En 1992, el candidato presidencial del Partido Reformista, Ross Perot, advirtió de "un gigantesco ruido de succión" de empleos que se desplazarían de Estados Unidos a México si se aprobaba el Tratado de Libre Comercio con Norteamérica. Desde que el NAFTA entrara en vigor en 1994, Estados Unidos ha disfrutado de un incremento neto de casi dos millones de puestos de trabajo anuales, con remuneraciones por encima de la mediana nacional en las tres cuartas partes de esos nuevos empleos.

Existen dos riesgos importantes que podrían empañar este brillante futuro. Uno es que los americanos pierdan la voluntad, la energía y el espíritu emprendedor que permitieron a las generaciones anteriores superar desafíos prodigiosos. El otro es "la enfermedad del Gobierno", la miríada de intervenciones gubernamentales como una excesiva presión fiscal, regulaciones costosísimas como la ley Sarbanes-Oxley, leyes laborales injustas, etc., que son como cadenas liliputienses amenazando con amarrar al Gulliver americano. Necesitamos el libre comercio si no queremos convertirnos en los rezagados del mundo globalizado, pero también necesitamos que el Gobierno nos permita competir con el resto del mundo sin un brazo atado a la espalda. Sólo existe un país capaz de sacar a Estados Unidos de su posición como cabeza de la economía mundial, y ese es Estados Unidos. A nuestras grandes empresas y nuestros emprendedores les espera un gran éxito a menos que el Tío Sam, a través de una excesiva intervención en la economía, nos condene a una derrota en el último minuto.

Quizá la voz americana que más prominentemente lanza proclamas contra el libre comercio haya sido la de Pat Buchanan.
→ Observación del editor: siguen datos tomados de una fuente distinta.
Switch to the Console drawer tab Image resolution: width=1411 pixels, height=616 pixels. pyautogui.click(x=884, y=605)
En conferencias y libros, Buchanan sostiene que el libre comercio condujo al ocaso del Imperio Británico y ahora amenaza con derribar a Estados Unidos. Buchanan –un escritor brillante y un pensador inteligente– acierta en muchos otros temas, pero se equivoca en este.
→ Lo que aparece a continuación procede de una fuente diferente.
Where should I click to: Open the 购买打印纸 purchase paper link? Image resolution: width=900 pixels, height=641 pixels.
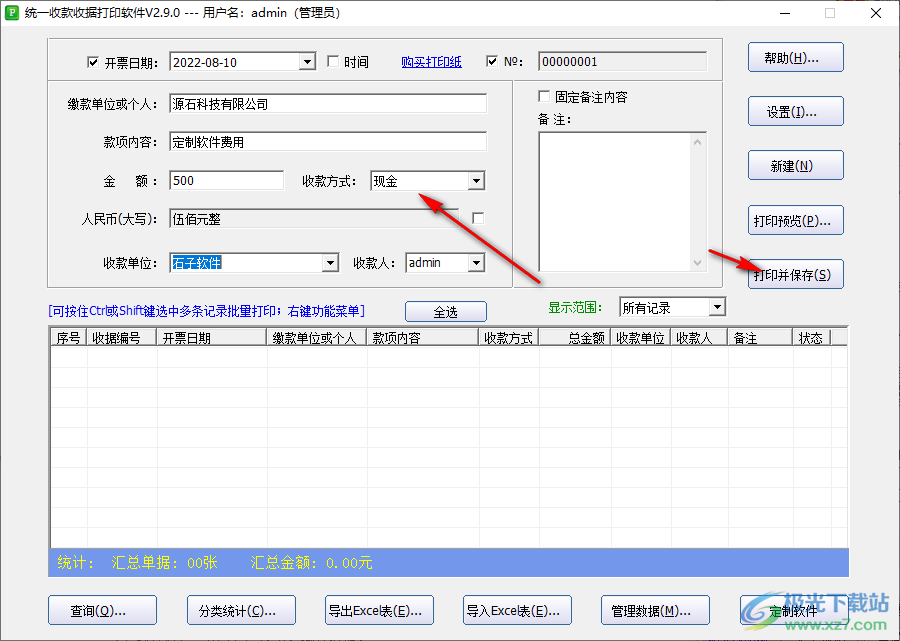pos(431,61)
Confiando en el análisis histórico en lugar del económico, comete un error de manual, el de seleccionar dos sucesos que tuvieron lugar al mismo tiempo y después trazar una relación causa-efecto entre ellos. El hecho de que Gran Bretaña practicase el libre comercio a lo largo de su periodo de declive no significa que el libre comercio contribuyera al mismo. Es como si yo dijera que, dado que el déficit federal crónico en los Estados Unidos comenzó alrededor de 1960 y Alaska y Hawái fueron admitidos en la Unión en 1959 y 1960 respectivamente, entonces Alaska y Hawái tienen la culpa de nuestra creciente deuda nacional. Muchos imperios se vinieron abajo antes incluso de que existiera algo parecido al libre comercio.

Además,  si el libre comercio provoca el declive económico, ¿cómo se explica entonces el fenomenal crecimiento y la prosperidad económicas que siguieron al establecimiento de la primera zona de libre comercio del mundo, los propios Estados Unidos? Si el libre comercio fuera el beso de la muerte, las colonias debieron haberse estancado en lugar de expandido.
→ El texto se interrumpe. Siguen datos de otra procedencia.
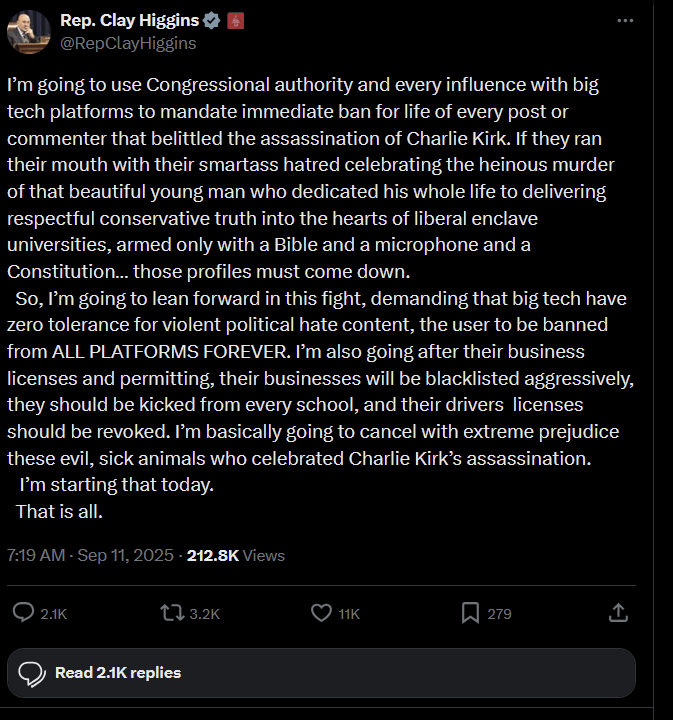Click the red affiliation badge beside the name

point(236,21)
Finalmente, puesto que el comercio extendido conduce a una creciente eficacia y al incremento de la riqueza que ésta trae consigo, el argumento de Buchanan se reduce a que "la riqueza provoca el declive". En el mejor de los casos que esta es una propuesta absurda, pero incluso si no lo fuera, dudo de que la gente dijera: "Adoptemos políticas que nos impidan ser ricos, puesto que la riqueza conducirá a nuestro ocaso". Nunca funcionaría.

Buchanan cita otras muchas preocupaciones válidas a las que nuestro país necesita hacer frente, como la decadencia cultural y moral y el sofocante lastre de un Estado demasiado grande, y yo estoy de acuerdo con él al cien por cien en eso.